The Guaizi Ma (拐子馬 (拐子马, guǎizi mǎ)) is a military formation that was allegedly used by the Jin army when they invaded Southern China during the Song dynasty period of Chinese history (960–1279). It was once believed to involve the linking together of three cavalrymen with a hide rope to enhance their fighting capabilities. Later scholars believe that the Guaizi Ma was in fact a Song military cavalry tactic or the name of a particular unit of the Song army.

==Song dynasty records==
Also known as the Guaizi Zhen (拐子陣) or Guaizima Zhen (拐子馬陳), the Guaizi Ma was a troop deployment that involved left and right cavalry wings. There are also contemporary references to the tactic which use the terms Dong Xi Guaizi Zhen (東西拐子陣) and Guaizi Cheng (拐子城) as well as Liang Guaizi (两拐子). The first reference to the Guaizi Ma appears in Yue Ke's (岳珂) E Wang Xingshi Biannian (鄂王行实编年) or Account of the Lord of E's life published in the final years of the Southern Song dynasty. The book follows Wang Ruohai’s (汪若海) established principle that "three soldiers become five when roped together with a leather thong", believing this to be the reason that the Jin army was able to triumph in every encounter with their enemies. Yue Ke's book states that in 1140, the tenth year of the Shaoxing era: "During the Battle of Yancheng General Yue Fei was able to break through a weak point in the Jin line" whilst the
History of Song records: "Wuzhu's army were strong and heavily armored with three men roped together by a leather thong." This view of the Guaizi Ma persisted until the time of the Qing dynasty (1644–1911), yet no mention of the tactic is made in either the military records or biography sections (including that of Wuzhu) in the History of Jin.

==Later analysis==
A work written during the early years of the Qing dynasty refutes the above description on the grounds that there is no logic in the Guaizi Ma as previously described. The book records: "For northern horsemen the head on charge was their primary tactic. If three horses were roped together in this way their strength would be uneven and result in erratic movement, as would be the bravery of the three cavalrymen involved with some brave and others timid. The soldiers differing levels of fatigue would also affect their performance. Moreover, why would Wu Shu's army, skilled as they were as individual horsemen, agree to be restricted in such a way? On many occasions it is known that the Jin armies were able to advance in even formation sweeping all before them and leaving the Song armies unable to put up any resistance. Finally the name itself is clearly absurd for such a tactic."
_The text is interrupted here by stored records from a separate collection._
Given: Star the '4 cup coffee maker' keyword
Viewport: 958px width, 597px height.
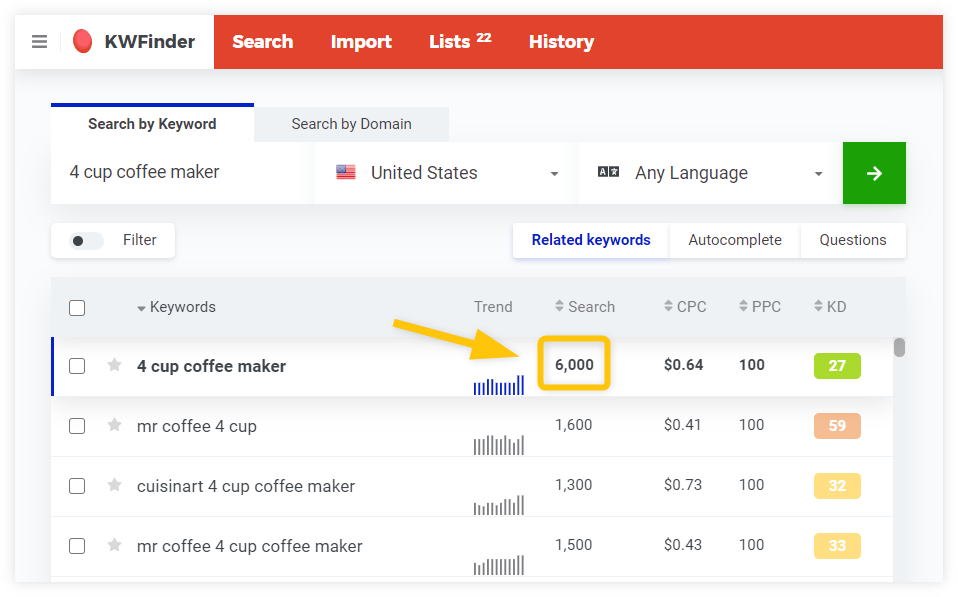Looking at the screenshot, I should click(115, 365).
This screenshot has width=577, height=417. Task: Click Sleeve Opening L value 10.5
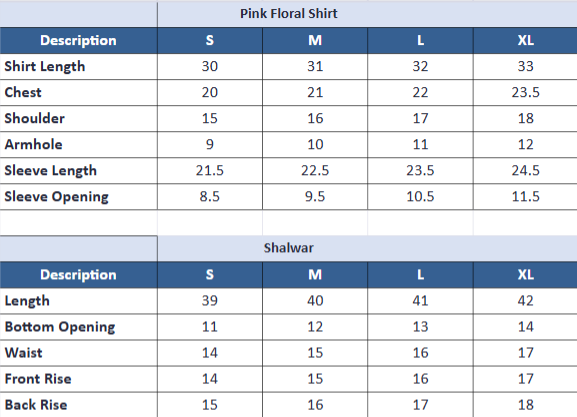pos(420,197)
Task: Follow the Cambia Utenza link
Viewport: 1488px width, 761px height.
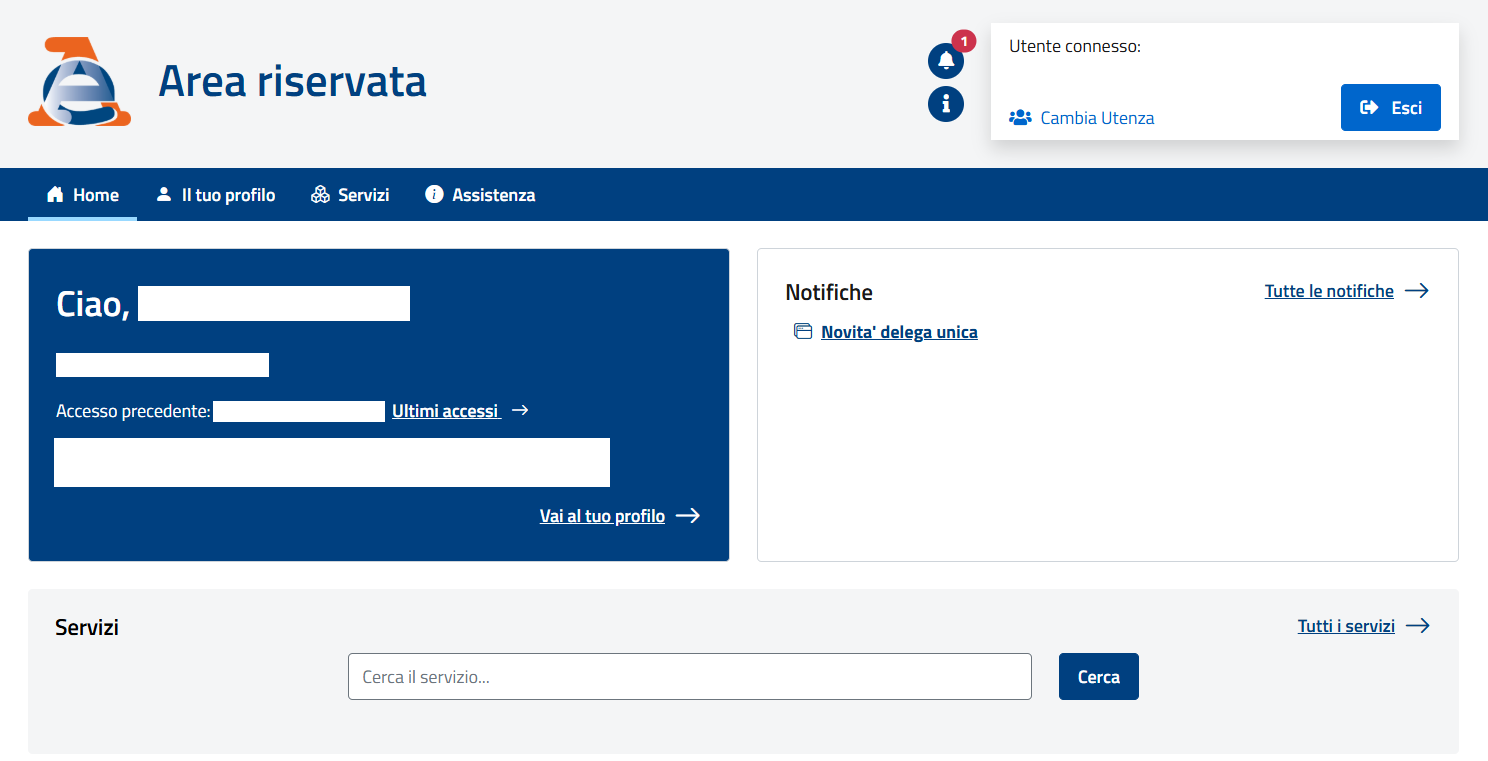Action: click(x=1097, y=118)
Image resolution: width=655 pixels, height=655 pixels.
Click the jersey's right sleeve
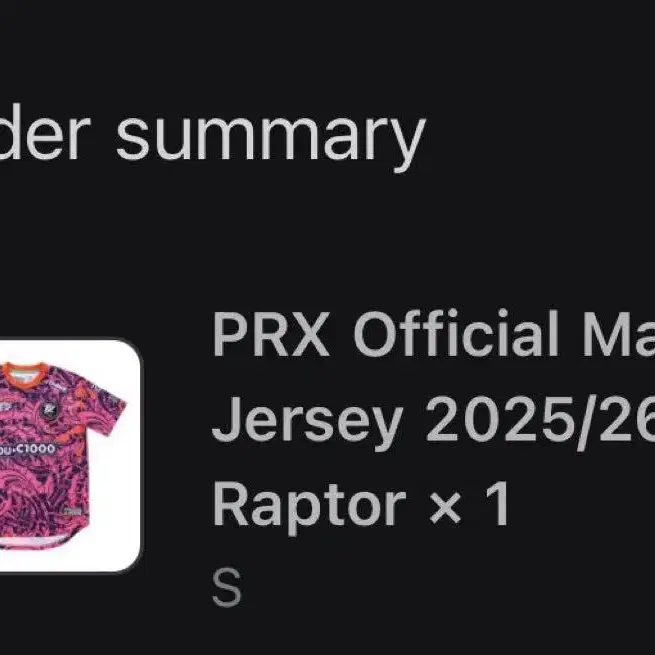pyautogui.click(x=108, y=405)
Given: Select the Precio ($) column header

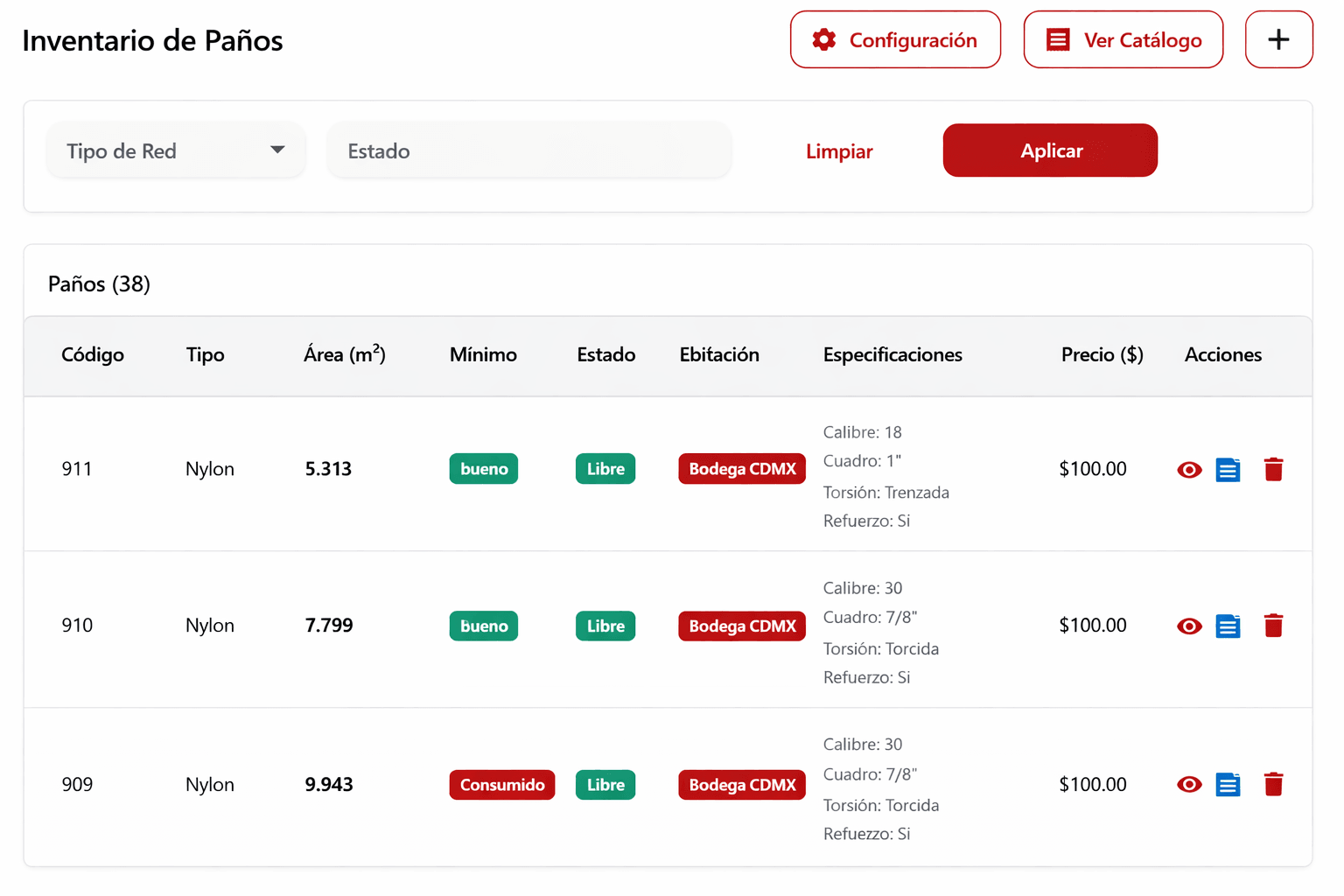Looking at the screenshot, I should [1102, 355].
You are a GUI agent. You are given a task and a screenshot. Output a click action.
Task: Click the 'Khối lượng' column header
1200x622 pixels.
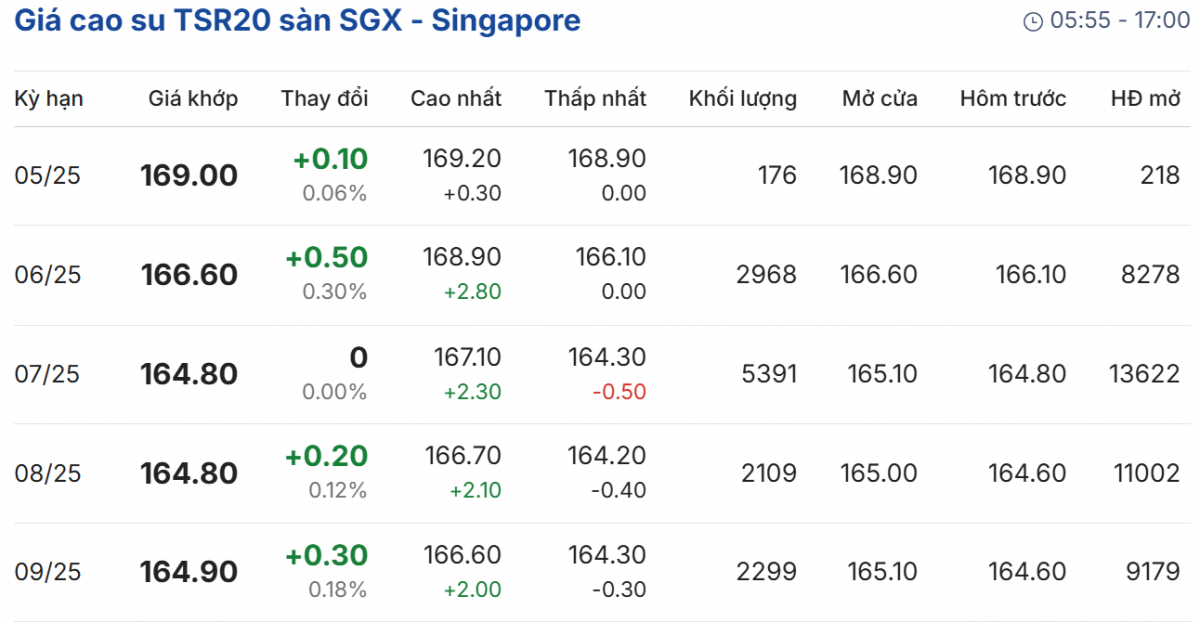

The Wujing Zongyao or Collection of the Most Important Military Strategies calls the Guaizi Ma a "South Eastern (i.e. Song) Guaizi Ma disposition of troops" and a large scale formation with left and right flanks of cavalry. Based on these sources, the Guaizi Ma was actually a Song cavalry formation and to say that it was a tactic of Wu Shu is mistaken. Historian Deng Guangming (邓广铭) goes on to point out: "The name Guaizi Ma was used for one of the Song army’s operational units, the Hebei Qian Army (河北签军) and the so-called "Victory at Zhuzhian Town" which smashed Wu Shu's army did not actually happen. Yue Fei's most northern victory was at Xiaoshang Bridge (小商桥, 12 kilometers south of Linying County, Hebei Province) where Yang Zaixing (杨再兴/楊再興) died in battle."

Liang Dingming's (梁鼎铭/梁鼎銘) 1956 painting Yue Fei’s Major Victory (岳飞大破拐子马图/岳飛大破拐子馬圖) shows Song infantry hacking at the feet of Jin cavalry horses with long handled pikes.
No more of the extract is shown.